Car le cœur du quartier, aujourd’hui, ce n’est plus tant le noyau villageois, ses maisons rassemblées autour de l’église et le Bar de l’eau fraîche qui appartenait aux grands-parents de Lucien, entre deux lotissements fermés au passants ; c’est le grand ensemble HLM de La Viste, le « 38 » et le « 74 », autour duquel s’articule toute la circulation – et un empilement de frontières, visibles et invisibles – du quartier.

Sur l’avenue de la Viste, de nombreux commerces sont aujourd’hui fermés et la vie de quartier limitée, sur cette artère très passante pour les voitures ; pour ceux qui sont ouverts, un ancien du quartier m’indique qu’ils sont tenus par des gens qui « vivent au-dessus de leurs moyens » – comprendre par là, littéralement, que les gérants vivent à l’étage du dessus. Devant l’entrée de la cité en revanche, on affiche ouvert, en grandes lettres presque aussi familières que le « Marseille » de Netflix : « La Viste – 10h 18h », les horaires et tarifs du point de deal du coin. Qu’on soit un géant américain comme Netflix ou le réseau local, on n’hésite pas à s’afficher dans l’espace public ici. On fait comme chez soi.

Hasta La Vista, siempre

Les jeunes se revendiquent « du 38 ». Même quand ils n’y habitent pas vraiment, au 38 avenue de la Viste (l’adresse qui a donné son nom aux tours de Candilis). Mais le 38, « ça claque ». On voit « LV38 » tagué sur les plans du quartier, et même dans la partie haute de la cité, le « 74 » qu’on appelle aussi « La Provence », et qui a la réputation d’être plus chic. Les filles se réunissent « au banc de la Provence », jolie expression qui désigne juste un banc (mais il y en a de toutes sortes et de très beaux), par-delà une rue qu’on appelle « la frontière », « parfois infranchissable, entre le 38 et le 74, la Viste et la Provence, deux cités, deux catégories d’habitants qui se tournent souvent le dos », comme le formulait le journal mural Hier Aujourd’hui Demain. Les immeubles de la Provence sont moins intéressants du point de vue architectural qu’au 38, mais les appartements plus grands, certains occupants originels du 38 y ont déménagé, les plus aisés, dit-on, et de certaines catégories privilégiées par le bailleur, dit-on aussi, grâce aux jeux de mobilité interne au parc social (la grande majorité des logements est gérée par le bailleur social Erilia, à l’exception de quelques étages d’appartements en accession à la propriété, sur « la frontière »).
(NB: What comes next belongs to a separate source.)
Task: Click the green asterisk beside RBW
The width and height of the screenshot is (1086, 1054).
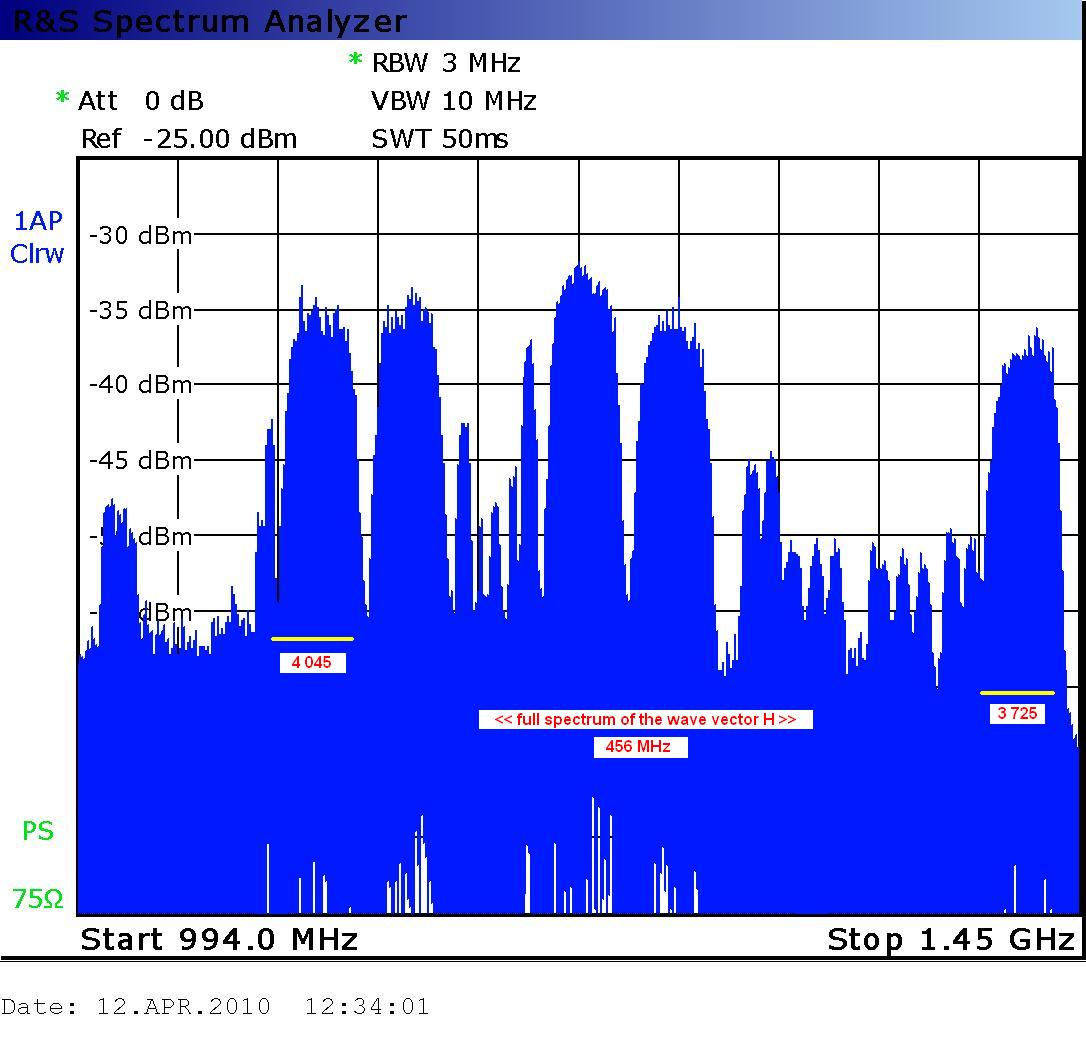Action: 355,61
Les maisons des ruelles de la Campagne Romani, en contre-bas, si elles ne sont pas organisées en lotissement fermé, se retranchent malgré tout derrière des murs en parpaing gris, peu avenants. Ici Stendhal a laissé une trace, celle de son nom de jeunesse, d’illustre anonyme promis à un grand avenir : le (long) chemin Henri Beyle. Quand les plaques de rue sont si vieilles qu’elles s’effacent, elles sont minutieusement rafraîchies d’un trait manuel de peinture bleue et blanche ; n’empêche, on ne se sent pas très bienvenus à faire les touristes. Des chiens se précipitent pour aboyer à notre passage, on devine des gabarits molosses rien qu’à la taille des pattes sous les portails.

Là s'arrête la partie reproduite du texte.